O presidente do Chile, o ultradireitista José Antonio Kast, anunciou, nesta segunda-feira (1º), que vai apresentar um projeto de lei para reforçar o controle migratório e aumentar as penas contra o crime organizado, em sua primeira prestação de contas ao Congresso. Kast, um advogado de 60 anos, assumiu o poder em março com a promessa de adotar uma linha-dura contra a criminalidade e a imigração irregular. Mas a falta de anúncios em seus primeiros meses de governo diminuiu sua popularidade. "Temos que atacar esse crime organizado e ampliar drasticamente as penas associadas à delinquência", disse Kast no Congresso em Valparaíso, a 120 km de Santiago.

A alguns quilômetros dali, a polícia entrou em confronto com uma centena de manifestantes que protestavam contra os cortes orçamentários anunciados pelo governo. Em um discurso televisionado, Kast afirmou que suas prioridades serão "fortalecer a segurança", a "reativação econômica" e a geração de "milhares de empregos".

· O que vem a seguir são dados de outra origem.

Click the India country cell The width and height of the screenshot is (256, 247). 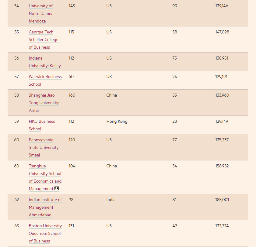111,200
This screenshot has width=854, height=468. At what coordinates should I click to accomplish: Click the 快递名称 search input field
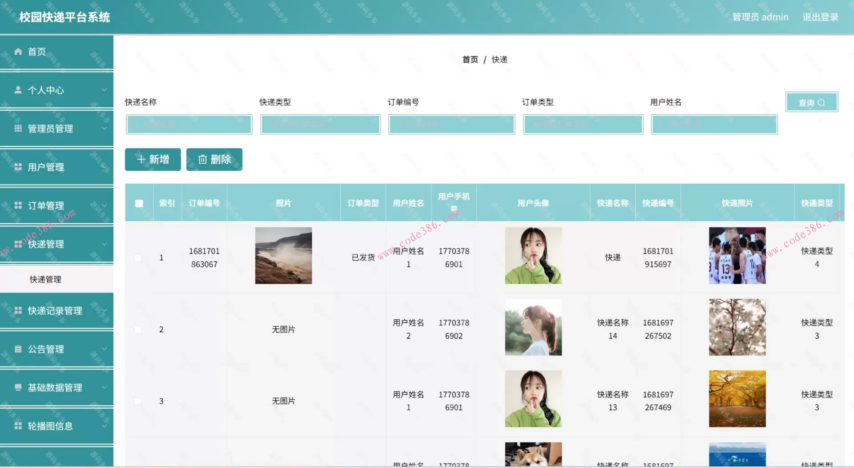[x=189, y=125]
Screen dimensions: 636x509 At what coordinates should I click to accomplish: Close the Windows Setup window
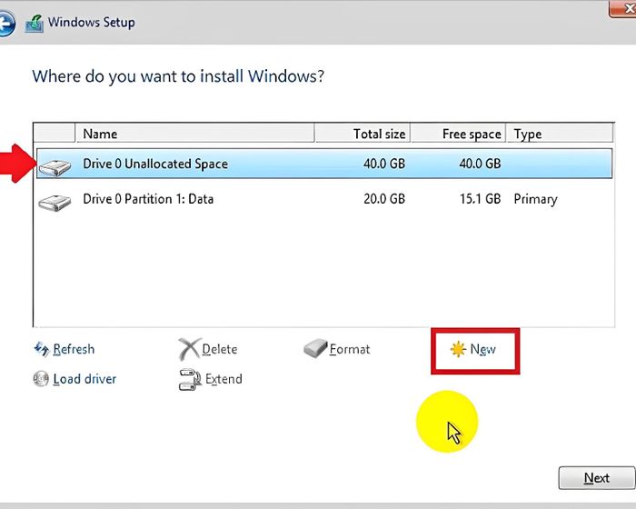pos(623,8)
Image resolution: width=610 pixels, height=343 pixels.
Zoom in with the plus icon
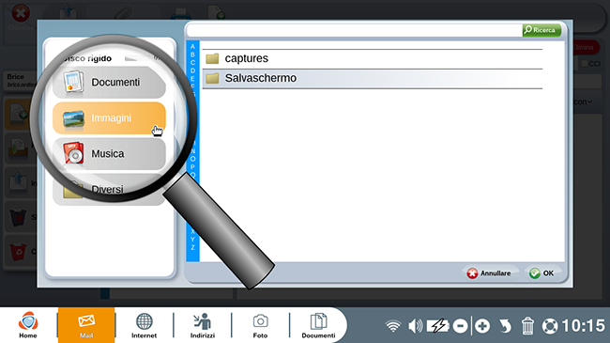pyautogui.click(x=482, y=326)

Embora o Chile seja um dos países mais seguros da região, na última década houve um aumento dos homicídios e sequestros, segundo o governo atual, com a chegada de grupos criminosos estrangeiros, com o venezuelano Tren de Aragua. Kast anunciou que mobilizará operações policiais em 50 bairros "contra os mercados ilícitos e o crime organizado" nas próximas semanas. "Parece-me necessário que se intervenha nos bairros mais complicados. Mas ao mesmo tempo, não é suficiente para mim. O que importa são os resultados", disse eke Marta González, uma aposentada de 68 anos no centro da capital.

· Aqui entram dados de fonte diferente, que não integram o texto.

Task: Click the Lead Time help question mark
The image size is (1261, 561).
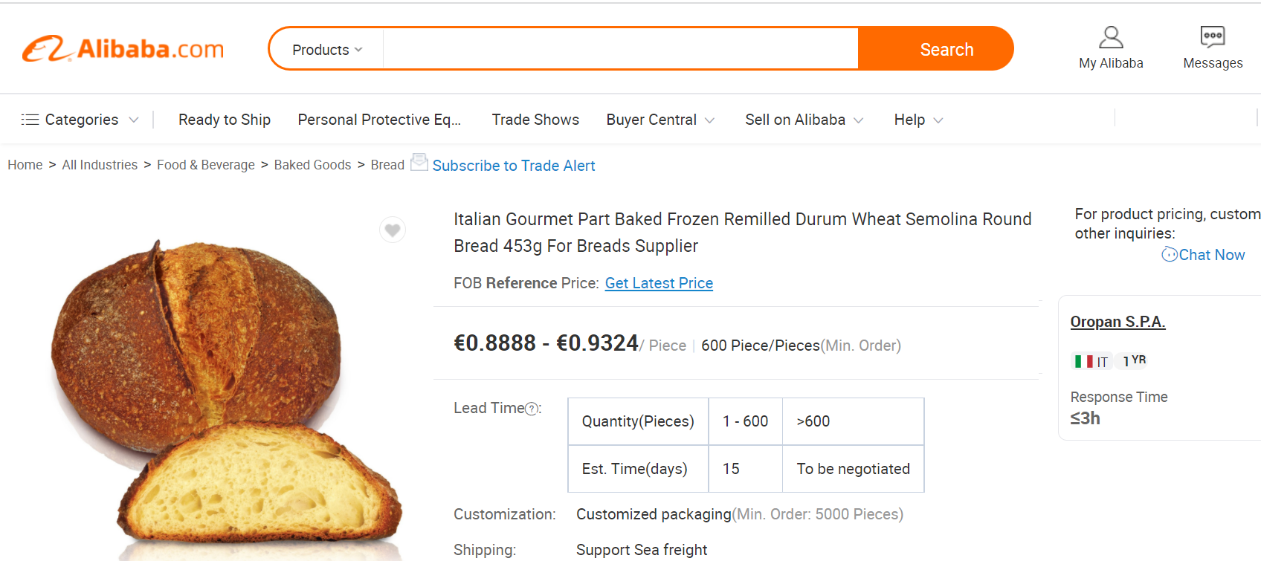Action: click(532, 409)
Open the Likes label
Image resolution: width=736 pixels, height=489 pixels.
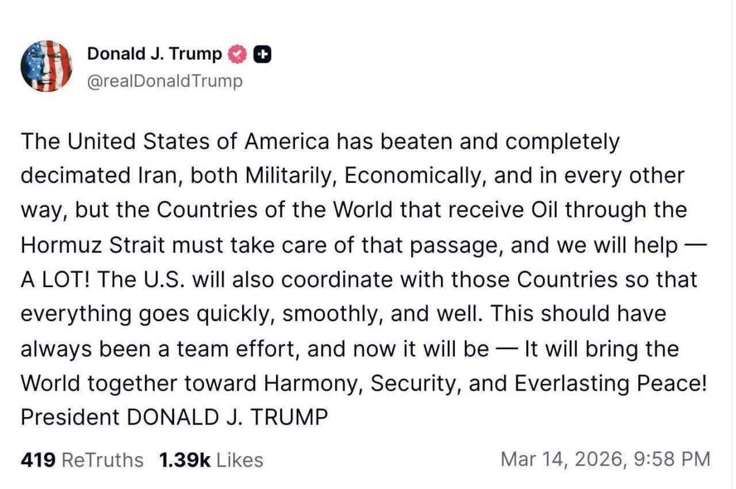240,460
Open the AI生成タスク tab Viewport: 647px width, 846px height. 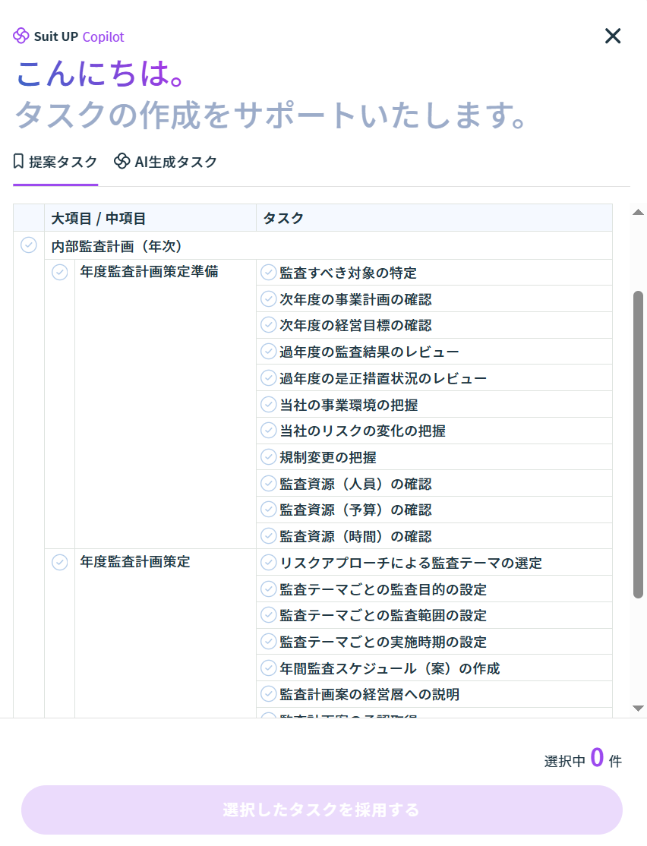coord(166,162)
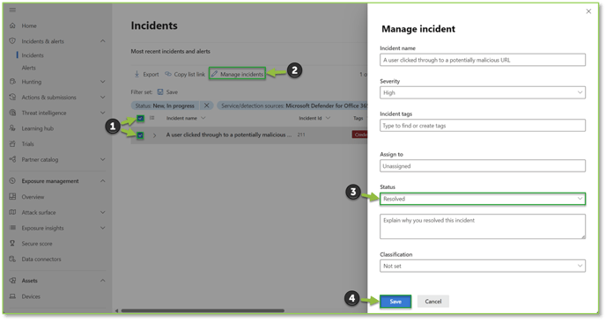Open the Classification Not set dropdown
Image resolution: width=606 pixels, height=321 pixels.
tap(483, 266)
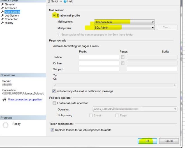Open the Mail profile dropdown
The image size is (185, 148).
point(153,27)
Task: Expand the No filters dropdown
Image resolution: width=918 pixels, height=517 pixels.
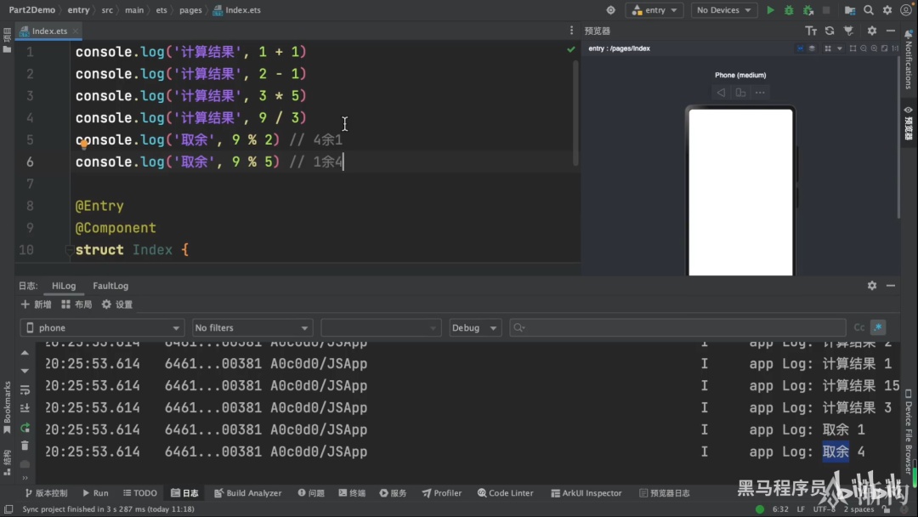Action: pos(252,327)
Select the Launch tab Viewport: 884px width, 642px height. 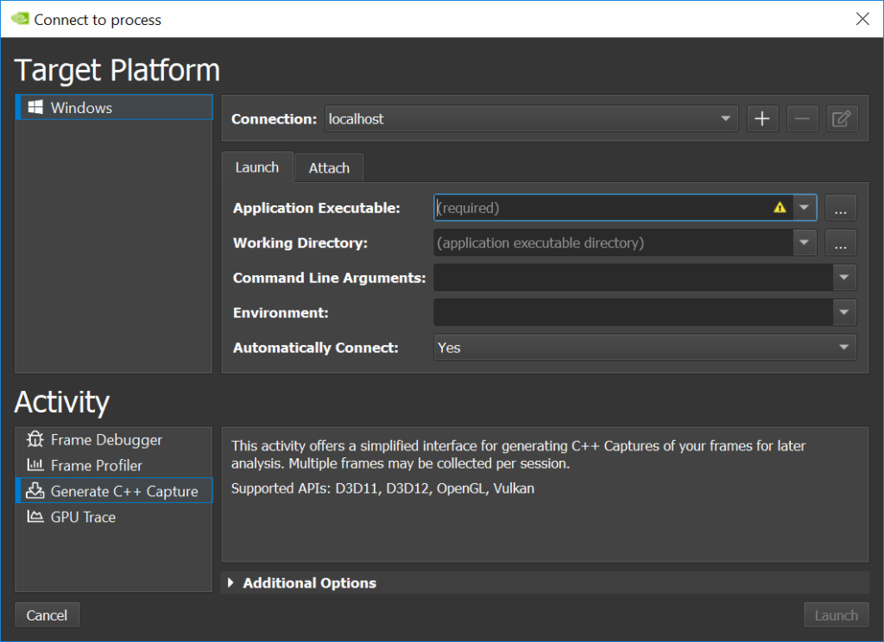(256, 167)
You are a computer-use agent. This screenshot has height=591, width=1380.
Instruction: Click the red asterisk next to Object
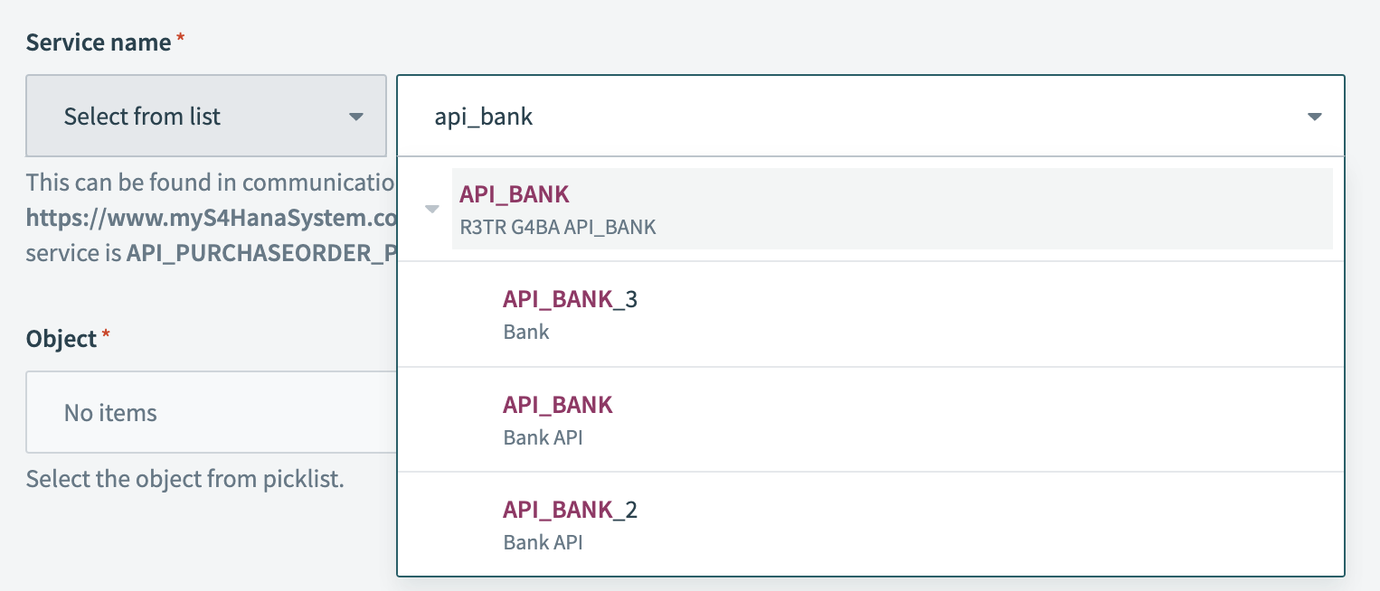(106, 336)
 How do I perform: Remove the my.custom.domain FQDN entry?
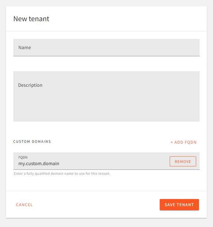pyautogui.click(x=183, y=162)
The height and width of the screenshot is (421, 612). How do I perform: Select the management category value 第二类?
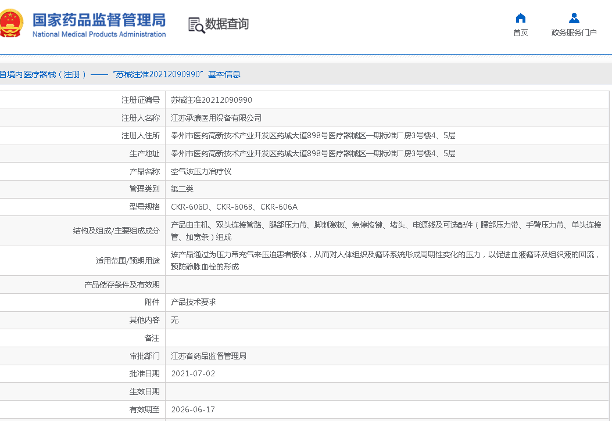tap(182, 189)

O presidente também promoverá um registro de "vândalos" para aqueles que atacam a polícia, funcionários da saúde ou danificam monumentos, e vão perder benefícios como a gratuidade universitária ou uma aposentadoria do Estado.

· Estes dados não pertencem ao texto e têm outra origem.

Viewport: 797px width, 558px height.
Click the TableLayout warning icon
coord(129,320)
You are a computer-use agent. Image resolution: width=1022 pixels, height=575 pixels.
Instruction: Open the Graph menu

Para cumprir sua questionada proposta de expulsar 330.000 imigrantes irregulares, Kast tentará "fortalecer o controle migratório, a capacidade de expulsão efetiva e ampliar os prazos de retenção" de pessoas sem documentos, que atualmente é de cinco dias. Seu plano também incentivará "a saída voluntária de imigrantes ilegais que estão no Chile", sem detalhar como o processo será executado.  Também proporá ao Congresso "uma redução real e ordenada de ministérios", sem informar quantas das 25 pastas atuais serão eliminadas.